Following a national search, the Information Trust Institute has named Gabriel Weaver as its first-ever Herman M. Dieckamp Post-Doctoral Fellow. The fellowship, made possible through a gift from Illinois alum Herman Dieckamp, funds a researcher in the area of trustworthy systems, particularly those that protect critical infrastructure.
“ITI is committed to developing systems that are resilient, reliable, and secure, and this fellowship is helping us further our capabilities in developing tools in this critical area,” said David M. Nicol,
director of the Information Trust Institute and the Franklin W. Woeltge Professor of Electrical and Computer Engineering
. “Gabe brings a wealth of experience in the area of fail-safe systems and is a perfect choice to be the inaugural fellow.”
Weaver earned a bachelor’s degree in the classics and mathematics from College of the Holy Cross and a PhD in computer science from Dartmouth College. Previously, he interned at MIT’s Lincoln Laboratory and served as a non-residential fellow at Harvard, where he designed an XML vocabulary to encode Ancient Greek Mathematical diagrams. He conducted a postdoc and more recently worked as a research scientist in Illinois' Information Trust Institute.
According to Nicol, fellows have flexibility in choosing the scope of their research. During Weaver’s tenure, work will focus on designing better ways to assess the safety and security of cyber-physical systems. The research will be conducted in conjunction with ongoing work funded through the Critical Infrastructure Resilience Institute (CIRI), a Department of Homeland Security Center of Excellence at Illinois.
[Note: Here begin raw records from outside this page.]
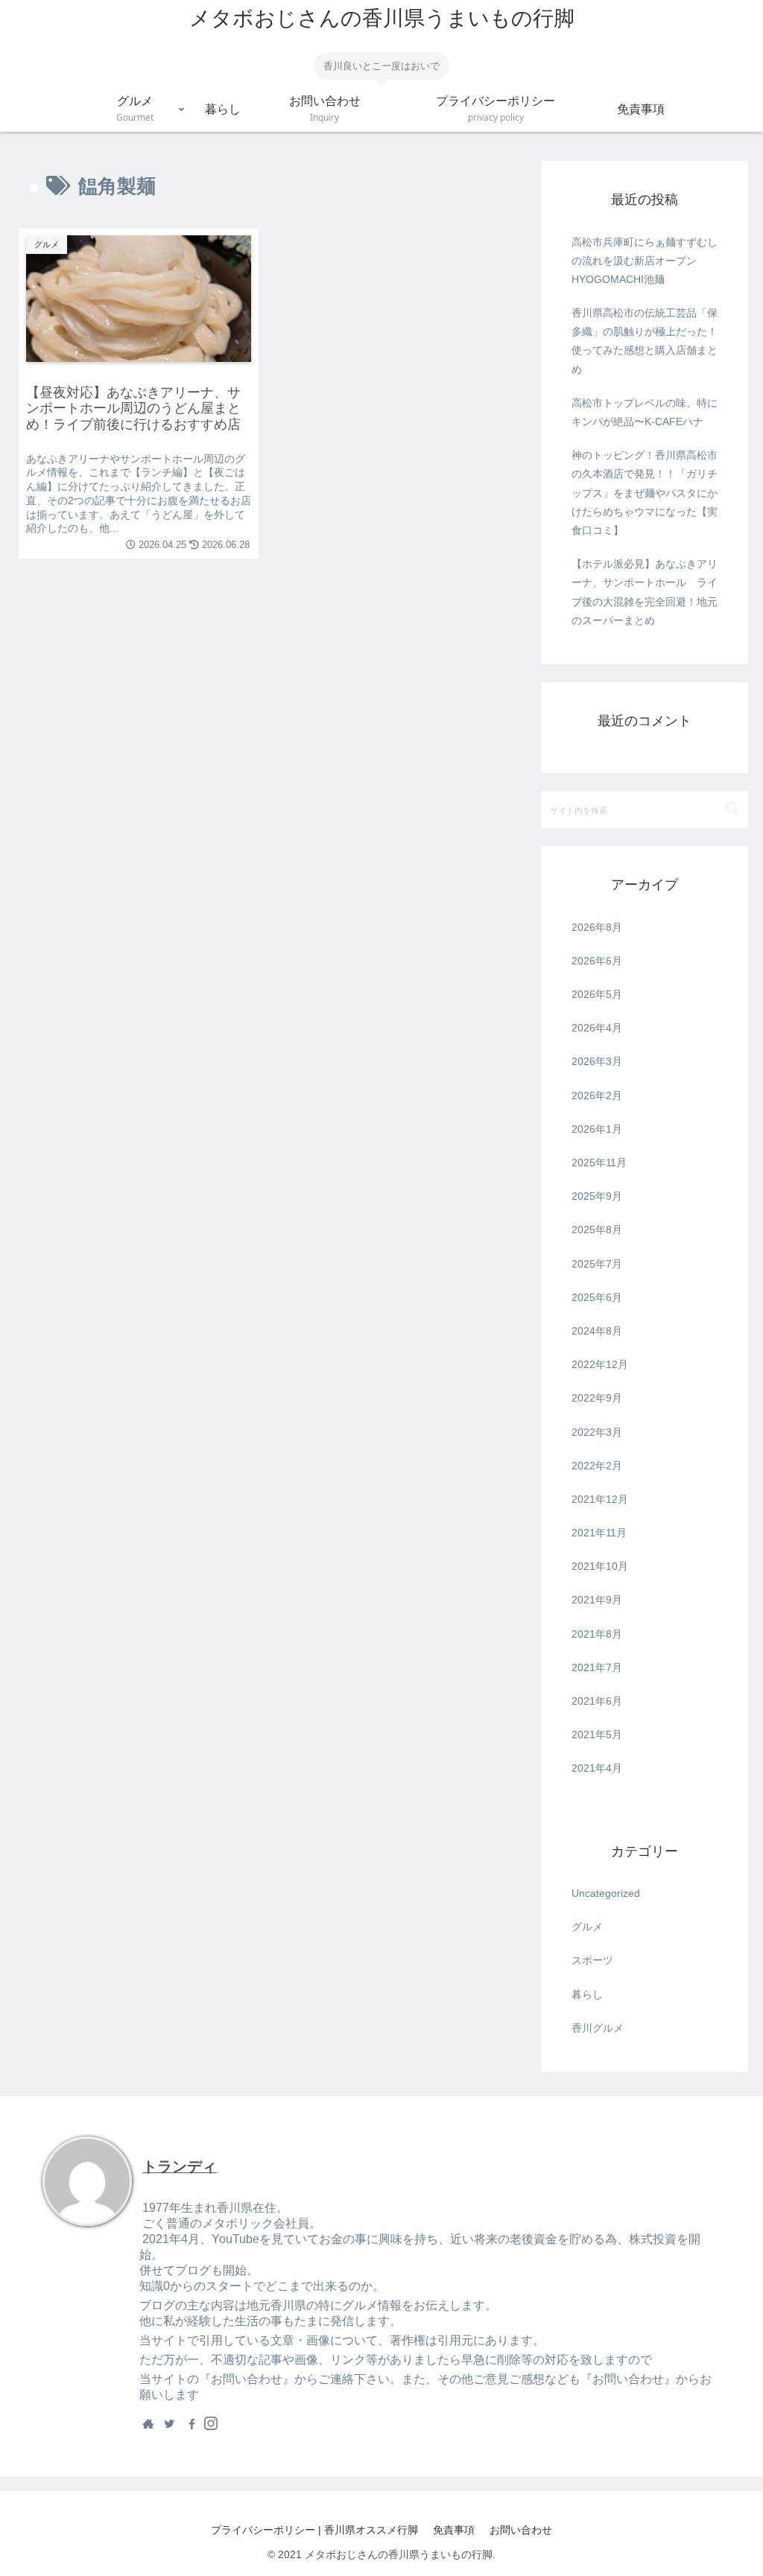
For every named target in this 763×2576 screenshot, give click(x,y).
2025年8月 (597, 1229)
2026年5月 (597, 994)
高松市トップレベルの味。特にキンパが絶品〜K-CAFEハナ (645, 412)
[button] (732, 809)
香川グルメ (598, 2028)
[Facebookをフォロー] (190, 2423)
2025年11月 (599, 1162)
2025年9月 (597, 1196)
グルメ (587, 1927)
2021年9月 (597, 1600)
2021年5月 (597, 1734)
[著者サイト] (148, 2423)
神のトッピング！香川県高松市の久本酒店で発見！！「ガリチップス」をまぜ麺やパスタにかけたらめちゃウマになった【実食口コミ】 (645, 492)
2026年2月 (597, 1095)
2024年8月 (597, 1331)
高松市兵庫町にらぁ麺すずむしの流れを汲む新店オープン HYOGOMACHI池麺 (645, 260)
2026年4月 (597, 1028)
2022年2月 (597, 1466)
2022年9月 (597, 1398)
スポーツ (592, 1960)
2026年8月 (597, 927)
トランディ (179, 2166)
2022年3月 (597, 1432)
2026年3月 (597, 1061)
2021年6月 (597, 1701)
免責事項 (454, 2530)
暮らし (587, 1994)
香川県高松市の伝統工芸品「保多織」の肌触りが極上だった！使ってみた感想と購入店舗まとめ (645, 341)
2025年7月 (597, 1264)
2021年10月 (600, 1566)
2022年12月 (600, 1364)
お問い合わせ (521, 2530)
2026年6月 (597, 961)
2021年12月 (600, 1499)
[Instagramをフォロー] (211, 2423)
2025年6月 (597, 1297)
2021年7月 (597, 1667)
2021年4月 (597, 1768)
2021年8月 (597, 1634)
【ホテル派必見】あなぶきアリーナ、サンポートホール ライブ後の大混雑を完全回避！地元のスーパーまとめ (645, 592)
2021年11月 (599, 1533)
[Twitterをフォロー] (169, 2423)
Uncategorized (606, 1893)
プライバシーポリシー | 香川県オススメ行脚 (314, 2530)
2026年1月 (597, 1129)
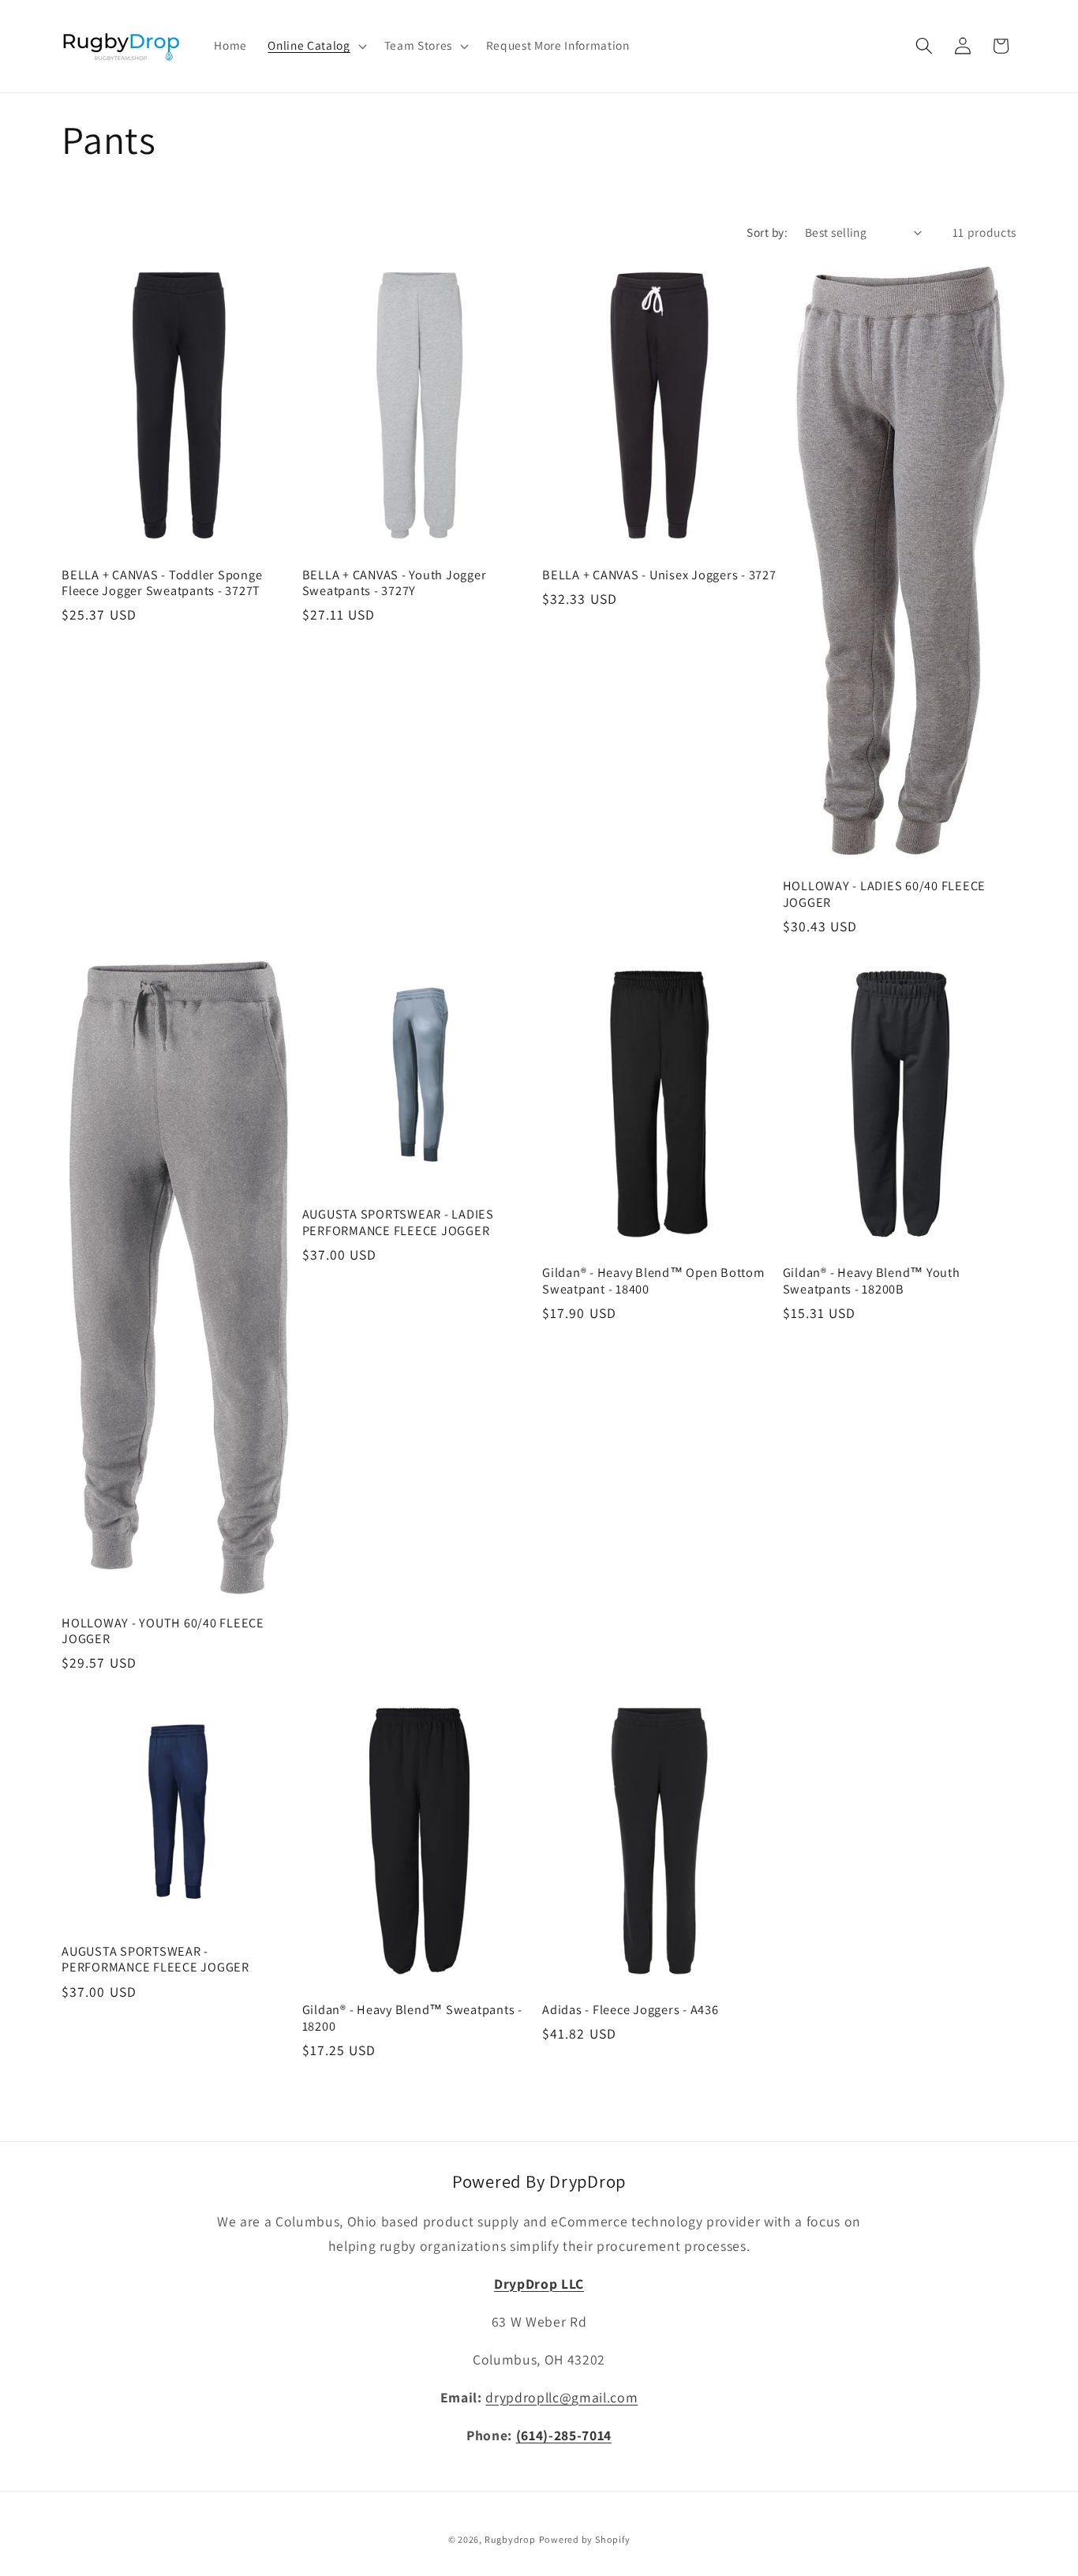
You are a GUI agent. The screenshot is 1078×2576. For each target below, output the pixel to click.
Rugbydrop (510, 2539)
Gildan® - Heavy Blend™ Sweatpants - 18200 (412, 2017)
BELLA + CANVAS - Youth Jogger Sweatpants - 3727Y (394, 583)
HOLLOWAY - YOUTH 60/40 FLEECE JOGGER (163, 1631)
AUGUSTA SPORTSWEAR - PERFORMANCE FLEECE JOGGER (155, 1959)
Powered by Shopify (585, 2539)
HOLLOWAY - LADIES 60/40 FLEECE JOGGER (884, 894)
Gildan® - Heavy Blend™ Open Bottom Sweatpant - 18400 (653, 1280)
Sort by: (767, 232)
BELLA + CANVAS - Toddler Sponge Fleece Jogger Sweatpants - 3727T (162, 583)
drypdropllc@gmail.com (561, 2397)
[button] (315, 46)
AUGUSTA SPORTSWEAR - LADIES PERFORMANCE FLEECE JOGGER (398, 1222)
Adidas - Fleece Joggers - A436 (630, 2009)
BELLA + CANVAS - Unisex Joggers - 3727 (659, 575)
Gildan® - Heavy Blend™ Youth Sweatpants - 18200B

"The Dieckamp fellowship not only enables me to explore new theoretical approaches to evaluate cyber-physical systems’ security but to apply and evaluate such approaches in the context of critical infrastructure, which affect us on a daily basis,” Weaver said. “Mr. Dieckamp’s award not only enables me to pursue my intellectual passions in a world-class research environment, but to direct that passion in a manner that has the potential to serve others; as such, I am extremely honored and grateful for this opportunity."
In a 2013 interview with Illinois, Dieckamp said it was important that his gift fund research in trustworthy systems. The donor, a Jacksonville, Ill., native who attended Illinois in the late 1940s, served as chief operating office and president of General Public Utilities until his retirement in 1988. GPU (now merged with FirstEnergy) was the parent company of Metropolitan Edison, a utility that ran the nuclear reactor at Three Mile Island, the scene of an historic meltdown in 1979.
William H. Sanders, head of Illinois’ Department of Electrical and Computer Engineering and an ITI researcher, worked with the donor to develop the fellowship guidelines and believes this position will honor his wishes.
“This fellowship gives the opportunity for the recipient to think more broadly and deeply and without the constraints of having short-term deliverables,” Sanders said. “It gives us the freedom to look at hard, complex problems in the area of fail-safe systems.”